The muzzle-loading, smoothbore armament of the Téméraire class consisted of twenty-eight 36-pounder long guns on the lower gun deck and thirty 18-pounder long guns on the upper gun deck. On the quarterdeck and forecastle were a total of sixteen 8-pounder long guns. Beginning with the ships completed after 1787, the armament of the Téméraires began to change with the addition of four 36-pounder obusiers on the poop deck (dunette). Some ships had instead twenty 8-pounders.
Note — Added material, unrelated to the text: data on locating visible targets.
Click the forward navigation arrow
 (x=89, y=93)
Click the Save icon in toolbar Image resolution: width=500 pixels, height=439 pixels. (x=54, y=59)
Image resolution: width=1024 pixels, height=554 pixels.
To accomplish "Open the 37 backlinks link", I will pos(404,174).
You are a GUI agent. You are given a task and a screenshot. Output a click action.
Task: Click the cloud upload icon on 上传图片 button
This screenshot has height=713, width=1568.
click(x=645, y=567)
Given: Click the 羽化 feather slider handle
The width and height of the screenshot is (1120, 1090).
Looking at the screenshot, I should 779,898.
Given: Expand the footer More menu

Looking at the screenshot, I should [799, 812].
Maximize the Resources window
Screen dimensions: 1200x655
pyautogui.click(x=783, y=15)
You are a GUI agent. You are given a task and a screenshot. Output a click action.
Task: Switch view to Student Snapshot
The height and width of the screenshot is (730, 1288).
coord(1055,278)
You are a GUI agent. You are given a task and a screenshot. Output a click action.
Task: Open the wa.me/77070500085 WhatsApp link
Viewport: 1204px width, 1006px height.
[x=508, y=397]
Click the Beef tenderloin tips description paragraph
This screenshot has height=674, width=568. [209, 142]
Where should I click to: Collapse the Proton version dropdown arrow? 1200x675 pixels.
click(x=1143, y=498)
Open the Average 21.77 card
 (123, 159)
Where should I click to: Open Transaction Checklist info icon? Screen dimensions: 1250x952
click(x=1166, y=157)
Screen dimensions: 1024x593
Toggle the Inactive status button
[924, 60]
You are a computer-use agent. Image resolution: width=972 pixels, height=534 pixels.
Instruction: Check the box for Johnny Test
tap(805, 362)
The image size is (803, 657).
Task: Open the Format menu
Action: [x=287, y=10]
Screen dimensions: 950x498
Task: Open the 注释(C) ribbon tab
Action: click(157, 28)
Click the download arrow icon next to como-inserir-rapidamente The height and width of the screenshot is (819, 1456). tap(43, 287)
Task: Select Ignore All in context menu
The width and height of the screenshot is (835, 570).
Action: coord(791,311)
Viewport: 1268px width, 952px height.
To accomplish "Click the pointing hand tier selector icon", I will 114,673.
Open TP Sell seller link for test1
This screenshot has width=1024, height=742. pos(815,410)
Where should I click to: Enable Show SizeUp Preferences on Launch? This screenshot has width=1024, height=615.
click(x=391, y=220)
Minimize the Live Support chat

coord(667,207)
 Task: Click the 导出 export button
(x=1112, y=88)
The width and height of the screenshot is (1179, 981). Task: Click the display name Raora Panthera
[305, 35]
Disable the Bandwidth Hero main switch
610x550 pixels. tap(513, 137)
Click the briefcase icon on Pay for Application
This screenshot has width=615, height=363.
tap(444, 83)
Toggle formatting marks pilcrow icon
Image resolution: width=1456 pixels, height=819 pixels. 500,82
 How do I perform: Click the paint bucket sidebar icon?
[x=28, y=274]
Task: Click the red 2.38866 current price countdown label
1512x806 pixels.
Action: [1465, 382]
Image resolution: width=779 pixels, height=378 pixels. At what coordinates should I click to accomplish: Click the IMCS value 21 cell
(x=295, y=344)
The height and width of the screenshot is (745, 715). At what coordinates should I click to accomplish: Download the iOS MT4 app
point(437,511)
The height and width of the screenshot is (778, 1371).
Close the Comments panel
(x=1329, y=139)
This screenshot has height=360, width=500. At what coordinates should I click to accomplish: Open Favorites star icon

== Construction and career ==
Danube was ordered on 11 August 1806 and laid down on 1 June 1807 at the Arsenal de Toulon. The ship was launched on 21 December 1808, completed in August 1809 and commissioned on 28 August. Danube was recommissioned on 15 June 1810 by Captain Antoine Henry using the men from the 2nd Battalion of the Line (2^{e} bataillon de ligne).

The ship became a training ship in 1882. Danube was struck and ordered to be broken up on 18 December 1826.